━━━━━ Data

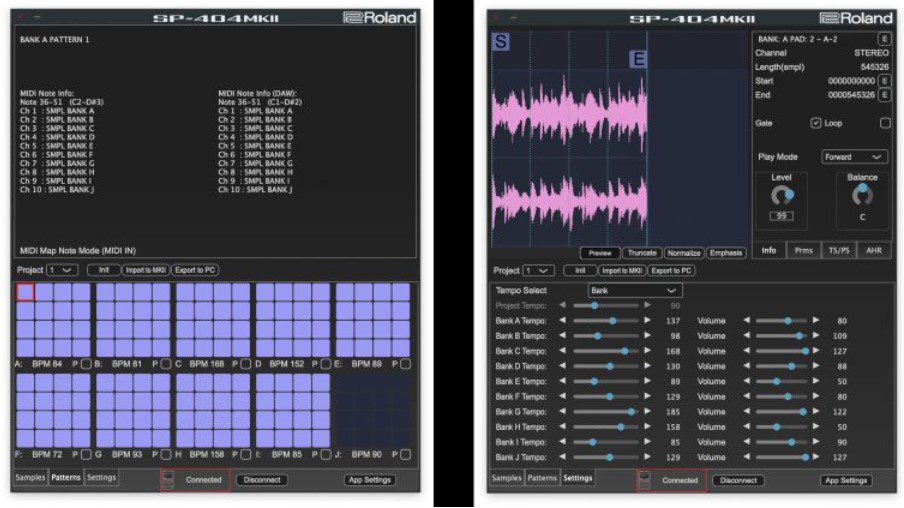
Task: Open the Project number dropdown in Patterns view
Action: [x=61, y=270]
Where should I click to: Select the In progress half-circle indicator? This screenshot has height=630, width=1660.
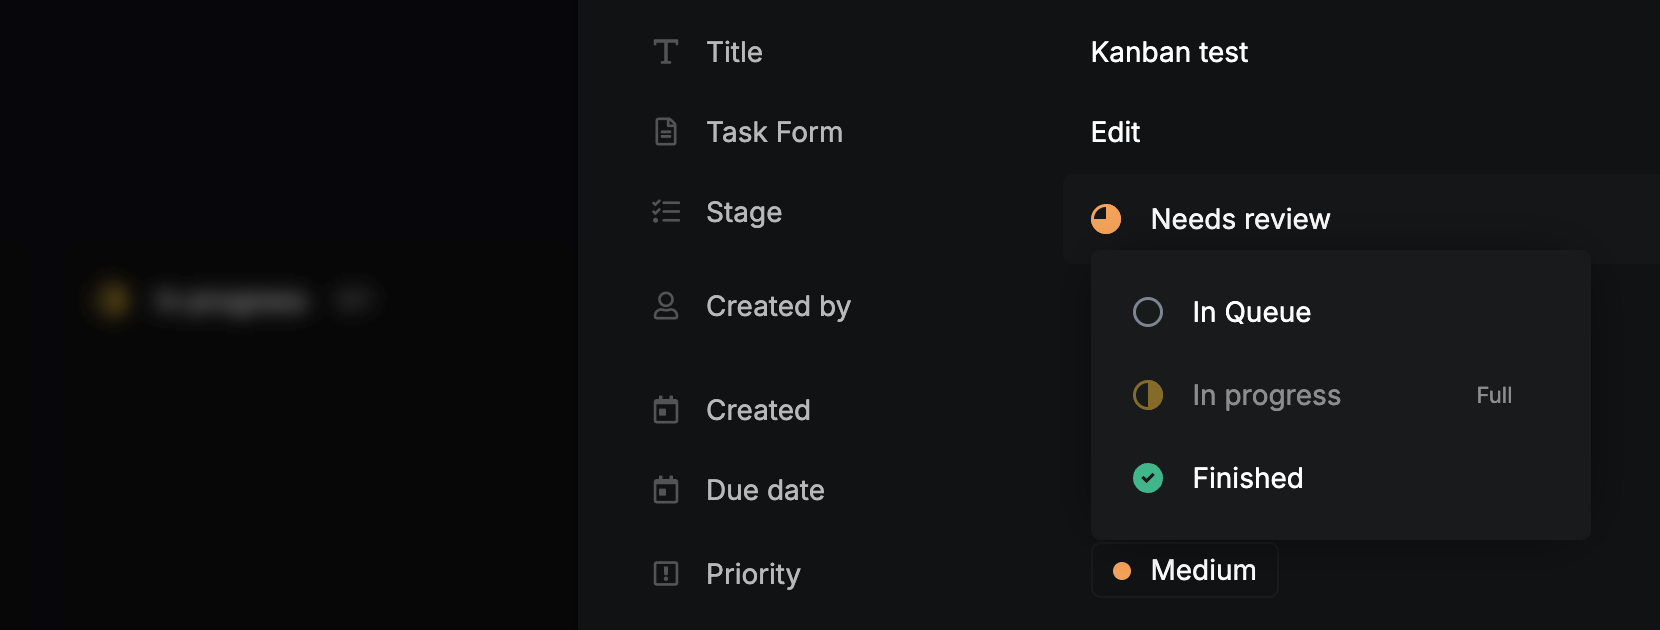click(1148, 395)
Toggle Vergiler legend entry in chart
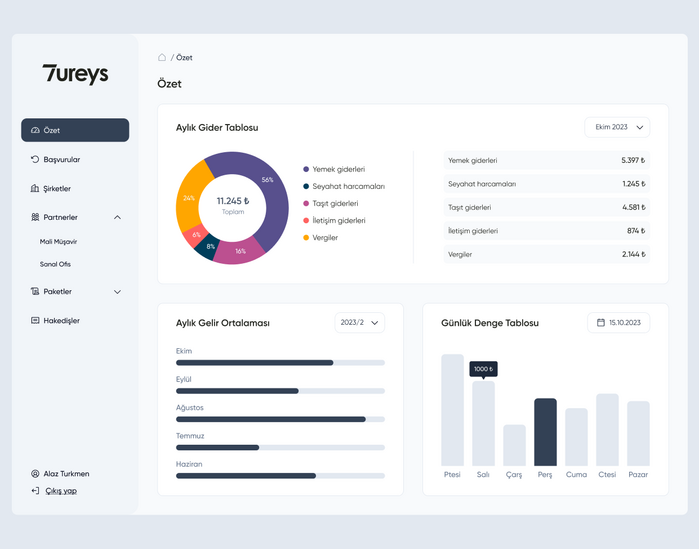699x549 pixels. tap(327, 237)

━━━━━━━━━━

About this task
Leave out every picture, and write out exactly the lines from the one with "Where should I" through the end of the records above, both ends included.

Completed exercise
Where should I click to: Select the In progress half-circle indicator? This screenshot has height=630, width=1660.
click(1148, 395)
Toggle Vergiler legend entry in chart
699x549 pixels. tap(327, 237)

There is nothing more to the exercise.